Il m’est arrivé de me disputer. C’était à un Salon du livre sous la tente de Philosophie magazine avec un philosophe médiatique sur le thème de la liberté. Après son exposé dont la gestuelle démonstrative déployée pour illustrer le thème de Kant « La limite de la liberté est de ne pas faire à autrui ce que tu ne voudrais pas qu’on te fît » faillit plusieurs fois m’éborgner, je fis remarquer, les yeux encore humides, à mon sympathique mais dangereux débatteur que sa rigueur toute kantienne n’avait laissé à sa pensée la moindre liberté.
De façon plutôt inattendue, la simplicité de mes remarques me valut la défaveur du public – dont mon ami Alain Rey qui était là pour le match – et notre philosophe me demanda in aparté, tandis que j’avais le mouchoir sur l’œil « Pourquoi tant de haine ? ».
Touché ! Je croyais que la logique délivrait une autorité partagée alors que c’est mon adversaire philosophe qui me révélait avoir un inconscient.

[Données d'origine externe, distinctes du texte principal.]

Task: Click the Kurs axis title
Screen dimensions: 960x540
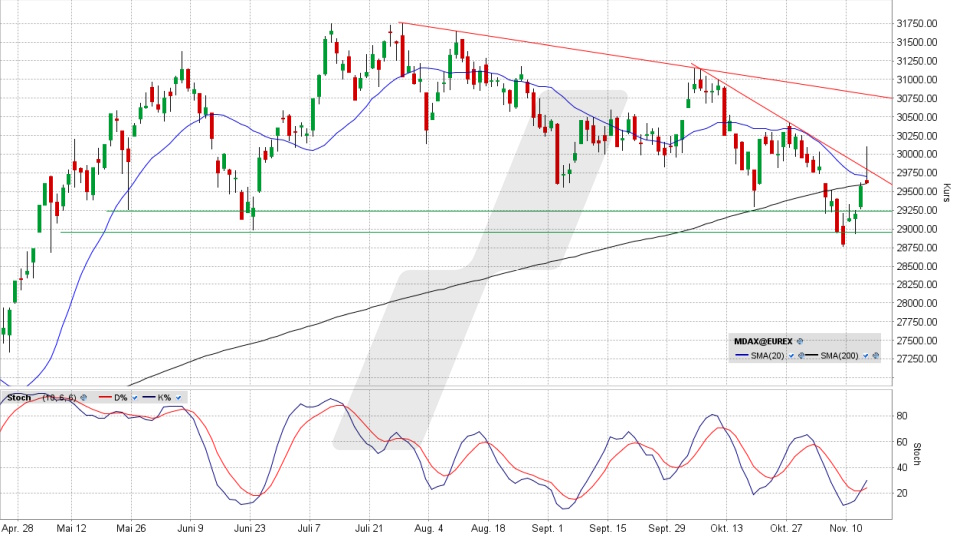Action: 946,190
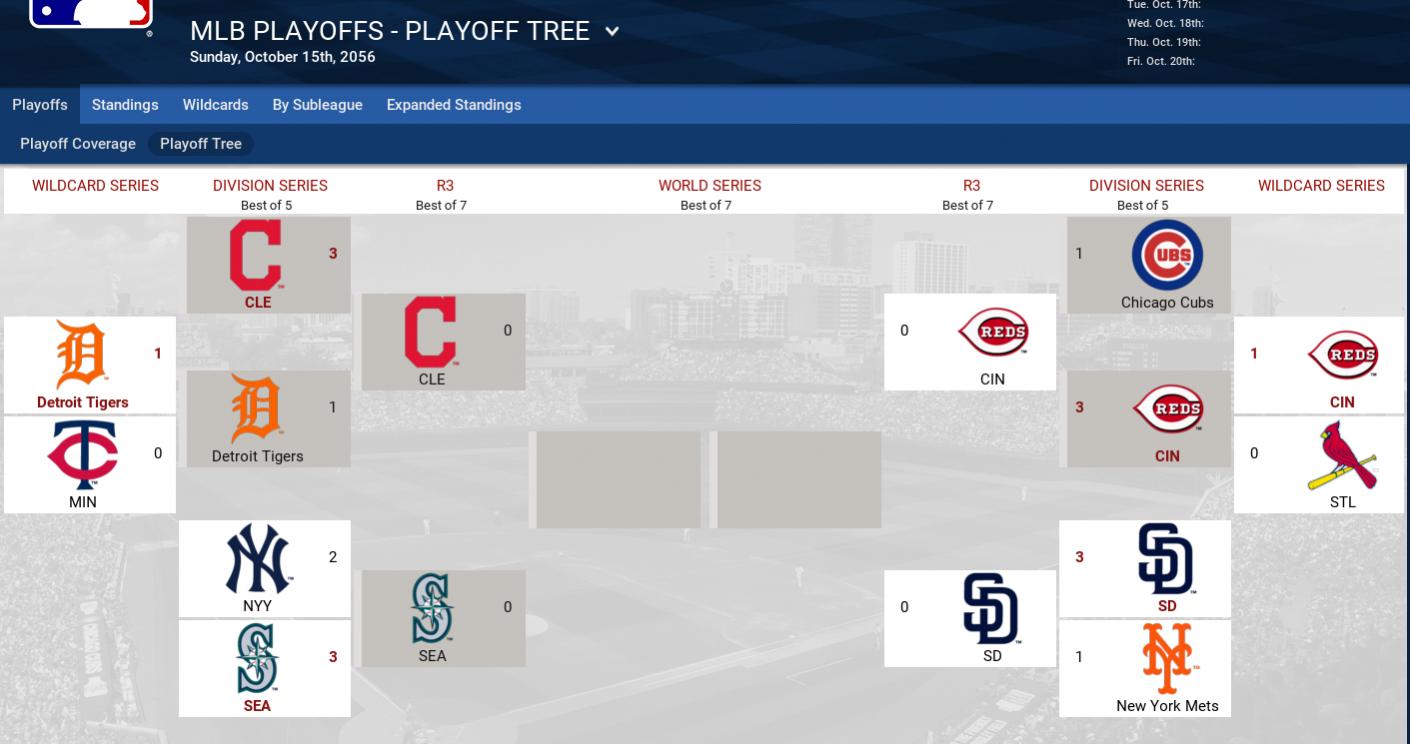Select the Playoff Coverage subtab
Screen dimensions: 1410x744
click(x=78, y=144)
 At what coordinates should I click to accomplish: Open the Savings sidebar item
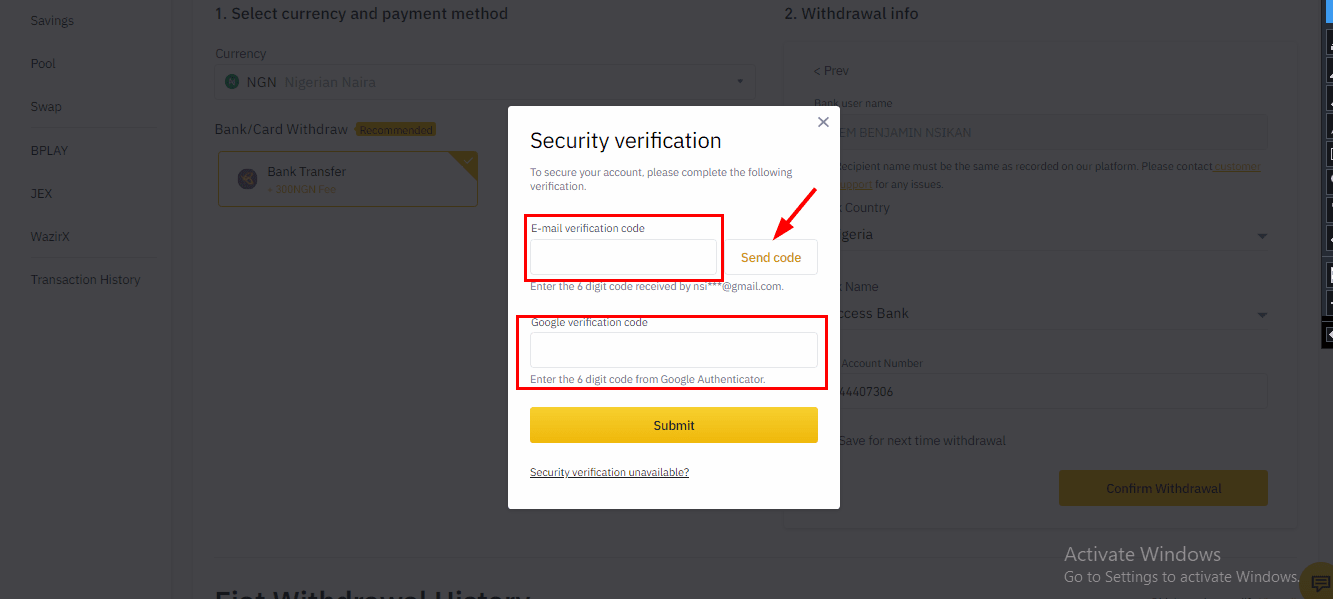(x=52, y=20)
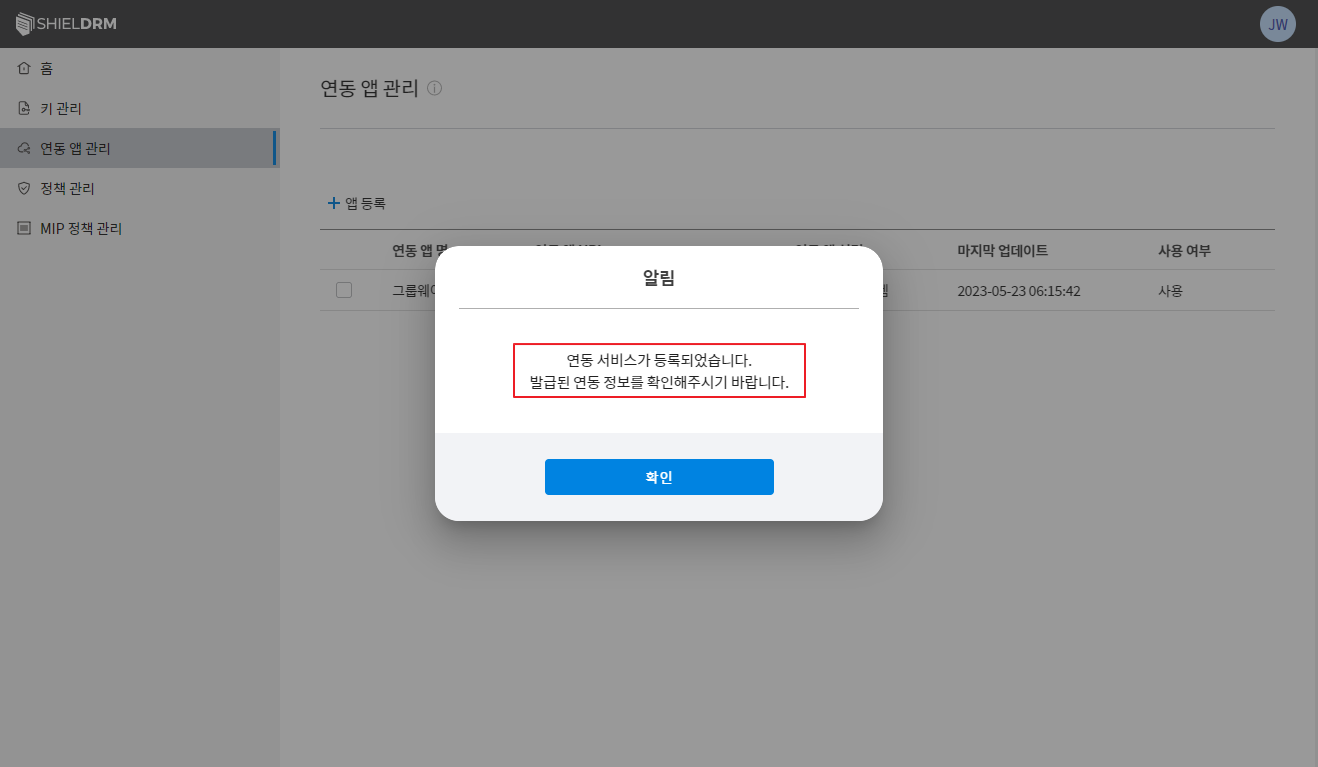Viewport: 1318px width, 767px height.
Task: Open the JW profile avatar
Action: 1277,23
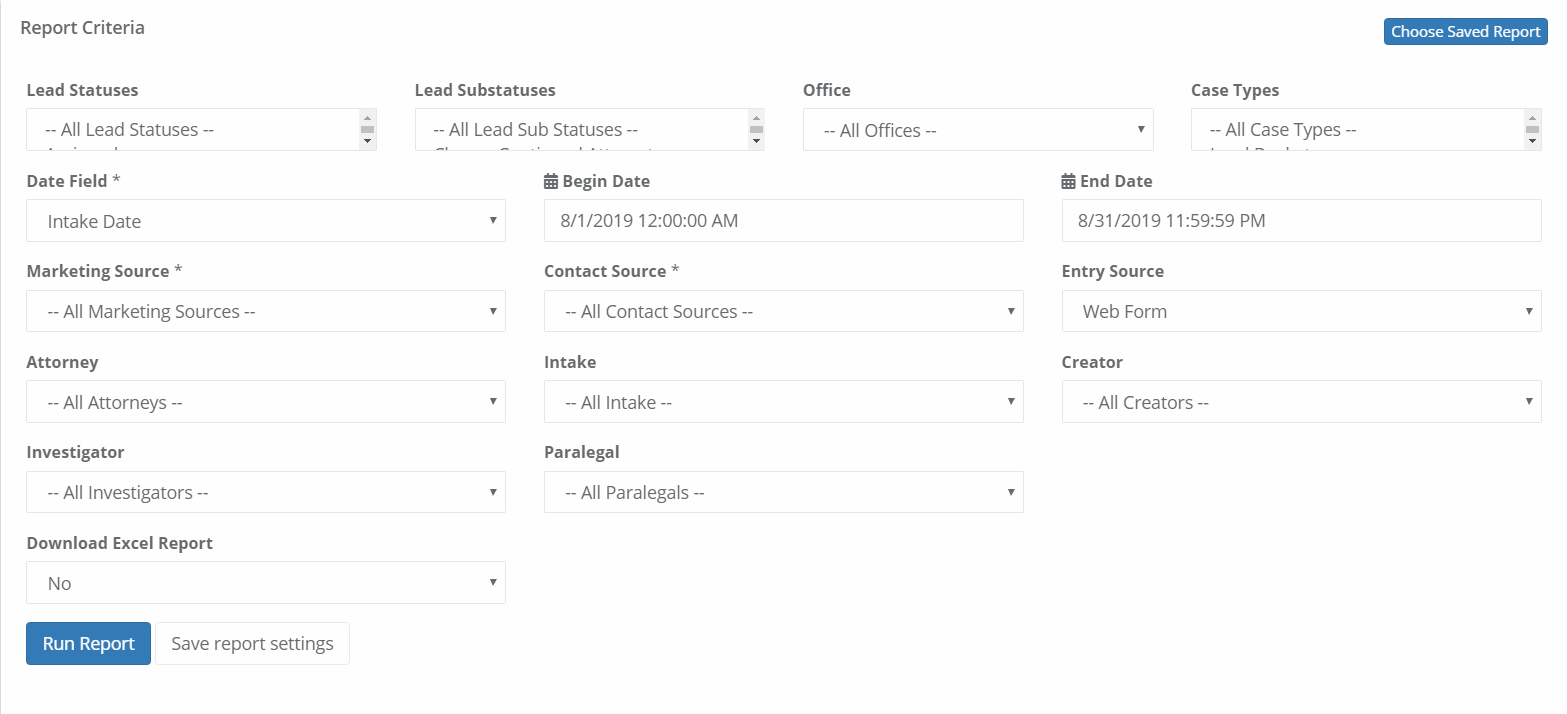Open the Choose Saved Report button
1567x714 pixels.
1465,32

Le patron du magazine était lui-même fort mécontent de ne pas avoir fait triompher sa discipline, de sorte que – mais suis-je bête ! – je restai sans réponse à la nouvelle question, qui n’est pas triviale, sur ce que nous entendons par « liberté » dans notre société libérale.
La réponse semble pourtant aisée. La « liberté » est le nom donné aujourd’hui à cette hypothétique instance qui m’affranchit des déterminations verbales ou mathématiques qui de tous côtés sont censées nous ligoter.
Un lecteur attentif risque de penser que je passe trop de temps devant les débats qui envahissent les écrans et où chaque « spécialiste » a le droit à son n’importe quoi, bref à « sa liberté ».
Heureusement, la gestuelle du lieu ne m’atteint pas.